Task instructions — Reproduce the lines below word for word, starting at the line that contains "You are a computer-use agent. 580x373 pixels." and ending after the line that contains "Action: [692, 242]".

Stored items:
:::::

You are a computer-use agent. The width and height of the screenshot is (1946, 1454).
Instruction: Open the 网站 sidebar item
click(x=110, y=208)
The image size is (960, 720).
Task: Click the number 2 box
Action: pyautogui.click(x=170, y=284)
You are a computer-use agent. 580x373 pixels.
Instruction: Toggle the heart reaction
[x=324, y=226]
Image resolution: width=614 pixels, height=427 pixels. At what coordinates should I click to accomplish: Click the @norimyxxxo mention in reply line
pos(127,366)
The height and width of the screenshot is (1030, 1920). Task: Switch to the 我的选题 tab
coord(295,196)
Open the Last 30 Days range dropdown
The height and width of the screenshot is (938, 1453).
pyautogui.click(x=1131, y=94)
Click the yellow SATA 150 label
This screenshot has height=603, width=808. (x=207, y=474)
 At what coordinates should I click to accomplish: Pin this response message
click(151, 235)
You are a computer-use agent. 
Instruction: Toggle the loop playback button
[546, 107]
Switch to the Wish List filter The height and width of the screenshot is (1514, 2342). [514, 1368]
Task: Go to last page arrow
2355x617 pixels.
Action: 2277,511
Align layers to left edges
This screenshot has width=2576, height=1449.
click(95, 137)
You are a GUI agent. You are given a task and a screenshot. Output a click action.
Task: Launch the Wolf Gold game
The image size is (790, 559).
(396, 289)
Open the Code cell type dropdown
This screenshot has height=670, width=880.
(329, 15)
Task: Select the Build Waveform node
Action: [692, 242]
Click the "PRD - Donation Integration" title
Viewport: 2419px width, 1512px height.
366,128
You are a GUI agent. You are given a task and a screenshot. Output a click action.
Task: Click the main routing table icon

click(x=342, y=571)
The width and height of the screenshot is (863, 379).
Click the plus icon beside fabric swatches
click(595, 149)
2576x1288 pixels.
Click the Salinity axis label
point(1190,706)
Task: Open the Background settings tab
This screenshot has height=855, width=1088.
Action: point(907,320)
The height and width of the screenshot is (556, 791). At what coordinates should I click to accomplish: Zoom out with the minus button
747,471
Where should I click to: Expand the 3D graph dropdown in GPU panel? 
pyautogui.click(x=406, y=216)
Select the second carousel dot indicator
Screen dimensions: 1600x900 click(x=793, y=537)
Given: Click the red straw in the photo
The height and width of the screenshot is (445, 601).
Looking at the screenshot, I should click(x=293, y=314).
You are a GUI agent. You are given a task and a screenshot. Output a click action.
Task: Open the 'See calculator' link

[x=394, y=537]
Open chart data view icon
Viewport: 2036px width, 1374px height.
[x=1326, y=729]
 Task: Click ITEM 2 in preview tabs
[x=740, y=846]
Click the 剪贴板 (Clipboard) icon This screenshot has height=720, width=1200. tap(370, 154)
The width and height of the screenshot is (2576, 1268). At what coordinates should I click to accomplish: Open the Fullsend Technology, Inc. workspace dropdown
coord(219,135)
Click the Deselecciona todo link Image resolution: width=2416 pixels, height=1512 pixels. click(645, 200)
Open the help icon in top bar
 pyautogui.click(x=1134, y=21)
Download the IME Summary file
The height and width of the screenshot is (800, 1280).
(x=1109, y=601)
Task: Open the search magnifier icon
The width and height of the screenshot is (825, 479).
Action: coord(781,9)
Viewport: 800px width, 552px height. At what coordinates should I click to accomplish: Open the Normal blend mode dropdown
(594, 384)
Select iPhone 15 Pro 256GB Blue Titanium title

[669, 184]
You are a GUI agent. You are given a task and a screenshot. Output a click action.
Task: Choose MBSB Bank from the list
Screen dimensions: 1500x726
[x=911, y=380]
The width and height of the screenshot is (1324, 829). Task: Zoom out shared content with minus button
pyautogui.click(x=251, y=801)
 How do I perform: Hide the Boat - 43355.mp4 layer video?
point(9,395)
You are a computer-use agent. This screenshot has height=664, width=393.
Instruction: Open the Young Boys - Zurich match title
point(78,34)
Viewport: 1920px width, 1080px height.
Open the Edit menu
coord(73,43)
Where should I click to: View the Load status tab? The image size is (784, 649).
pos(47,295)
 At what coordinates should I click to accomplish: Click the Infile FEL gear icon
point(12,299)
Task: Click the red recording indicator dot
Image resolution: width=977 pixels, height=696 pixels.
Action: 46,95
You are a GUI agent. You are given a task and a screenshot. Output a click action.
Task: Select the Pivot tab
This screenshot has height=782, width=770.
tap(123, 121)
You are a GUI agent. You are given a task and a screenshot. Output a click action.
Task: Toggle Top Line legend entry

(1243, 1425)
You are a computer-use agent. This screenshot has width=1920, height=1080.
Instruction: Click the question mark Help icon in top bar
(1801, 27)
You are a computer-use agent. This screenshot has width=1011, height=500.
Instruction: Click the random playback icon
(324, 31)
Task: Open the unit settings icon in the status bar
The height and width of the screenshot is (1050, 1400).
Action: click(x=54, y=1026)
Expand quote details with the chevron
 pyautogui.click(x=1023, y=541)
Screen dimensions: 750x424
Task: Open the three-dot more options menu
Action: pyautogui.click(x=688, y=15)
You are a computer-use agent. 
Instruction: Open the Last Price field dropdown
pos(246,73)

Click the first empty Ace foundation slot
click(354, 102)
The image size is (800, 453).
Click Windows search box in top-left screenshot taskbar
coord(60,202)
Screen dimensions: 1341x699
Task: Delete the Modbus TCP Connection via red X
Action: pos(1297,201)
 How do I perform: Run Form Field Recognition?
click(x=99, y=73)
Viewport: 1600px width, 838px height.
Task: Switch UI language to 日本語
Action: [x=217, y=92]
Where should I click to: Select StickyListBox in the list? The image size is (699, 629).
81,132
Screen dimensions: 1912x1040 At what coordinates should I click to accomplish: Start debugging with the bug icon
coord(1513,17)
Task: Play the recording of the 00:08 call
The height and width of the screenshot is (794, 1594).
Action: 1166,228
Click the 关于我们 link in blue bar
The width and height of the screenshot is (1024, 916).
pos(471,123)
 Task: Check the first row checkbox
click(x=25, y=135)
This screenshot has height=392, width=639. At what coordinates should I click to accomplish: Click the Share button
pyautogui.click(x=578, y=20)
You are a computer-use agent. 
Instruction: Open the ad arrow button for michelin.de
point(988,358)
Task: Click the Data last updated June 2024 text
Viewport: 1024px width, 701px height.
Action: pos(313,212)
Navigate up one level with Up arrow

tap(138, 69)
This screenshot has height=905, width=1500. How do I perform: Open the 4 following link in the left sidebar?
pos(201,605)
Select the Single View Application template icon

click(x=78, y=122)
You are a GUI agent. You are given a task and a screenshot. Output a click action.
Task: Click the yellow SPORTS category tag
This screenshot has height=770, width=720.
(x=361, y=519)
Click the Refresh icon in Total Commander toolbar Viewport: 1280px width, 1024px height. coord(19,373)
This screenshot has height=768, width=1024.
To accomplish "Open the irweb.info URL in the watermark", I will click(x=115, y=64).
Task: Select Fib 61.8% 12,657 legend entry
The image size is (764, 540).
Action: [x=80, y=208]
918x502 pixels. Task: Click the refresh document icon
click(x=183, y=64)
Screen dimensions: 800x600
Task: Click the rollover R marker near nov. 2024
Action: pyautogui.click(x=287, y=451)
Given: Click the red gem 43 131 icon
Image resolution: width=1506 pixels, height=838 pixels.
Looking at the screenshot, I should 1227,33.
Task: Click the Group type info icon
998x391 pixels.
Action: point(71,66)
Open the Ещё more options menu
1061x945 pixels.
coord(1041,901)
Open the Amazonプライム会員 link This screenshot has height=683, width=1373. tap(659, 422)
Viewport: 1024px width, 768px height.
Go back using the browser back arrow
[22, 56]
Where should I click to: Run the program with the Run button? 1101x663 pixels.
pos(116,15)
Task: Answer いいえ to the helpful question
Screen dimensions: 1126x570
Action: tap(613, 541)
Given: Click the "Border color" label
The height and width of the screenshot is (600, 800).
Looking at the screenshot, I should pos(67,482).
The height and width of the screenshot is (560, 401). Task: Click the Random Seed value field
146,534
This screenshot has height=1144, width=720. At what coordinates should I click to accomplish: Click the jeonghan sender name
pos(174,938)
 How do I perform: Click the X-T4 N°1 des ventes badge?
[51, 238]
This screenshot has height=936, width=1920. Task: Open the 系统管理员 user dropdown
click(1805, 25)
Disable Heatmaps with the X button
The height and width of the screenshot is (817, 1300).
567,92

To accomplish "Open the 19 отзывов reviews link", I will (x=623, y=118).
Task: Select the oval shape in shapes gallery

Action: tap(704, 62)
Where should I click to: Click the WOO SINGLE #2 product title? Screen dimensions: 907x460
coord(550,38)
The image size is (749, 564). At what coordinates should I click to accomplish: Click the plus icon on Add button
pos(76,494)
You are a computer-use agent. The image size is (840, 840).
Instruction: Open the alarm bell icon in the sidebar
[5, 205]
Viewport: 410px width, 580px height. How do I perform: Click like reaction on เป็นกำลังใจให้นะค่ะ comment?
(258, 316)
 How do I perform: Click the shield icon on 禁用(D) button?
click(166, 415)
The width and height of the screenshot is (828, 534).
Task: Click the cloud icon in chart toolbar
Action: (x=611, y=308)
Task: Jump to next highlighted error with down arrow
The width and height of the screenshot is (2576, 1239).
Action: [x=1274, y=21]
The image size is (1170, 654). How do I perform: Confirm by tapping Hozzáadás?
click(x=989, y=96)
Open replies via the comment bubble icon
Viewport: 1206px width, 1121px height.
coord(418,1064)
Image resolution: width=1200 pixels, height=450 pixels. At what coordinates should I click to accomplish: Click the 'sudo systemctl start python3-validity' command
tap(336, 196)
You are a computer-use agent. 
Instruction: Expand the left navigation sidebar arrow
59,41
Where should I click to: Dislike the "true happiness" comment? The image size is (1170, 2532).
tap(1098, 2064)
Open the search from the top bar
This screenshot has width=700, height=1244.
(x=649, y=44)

:::::

Worked solution —
You are a computer-use agent. 580x373 pixels.
Instruction: Toggle the heart reaction
[x=324, y=226]
Image resolution: width=614 pixels, height=427 pixels. At what coordinates should I click to accomplish: Click the @norimyxxxo mention in reply line
pos(127,366)
The height and width of the screenshot is (1030, 1920). Task: Switch to the 我的选题 tab
coord(295,196)
Open the Last 30 Days range dropdown
The height and width of the screenshot is (938, 1453).
pyautogui.click(x=1131, y=94)
Click the yellow SATA 150 label
This screenshot has height=603, width=808. (x=207, y=474)
 At what coordinates should I click to accomplish: Pin this response message
click(151, 235)
You are a computer-use agent. 
Instruction: Toggle the loop playback button
[546, 107]
Switch to the Wish List filter The height and width of the screenshot is (1514, 2342). [514, 1368]
Task: Go to last page arrow
2355x617 pixels.
Action: 2277,511
Align layers to left edges
This screenshot has width=2576, height=1449.
click(95, 137)
You are a GUI agent. You are given a task and a screenshot. Output a click action.
Task: Launch the Wolf Gold game
The image size is (790, 559).
(396, 289)
Open the Code cell type dropdown
This screenshot has height=670, width=880.
(329, 15)
Task: Select the Build Waveform node
Action: [692, 242]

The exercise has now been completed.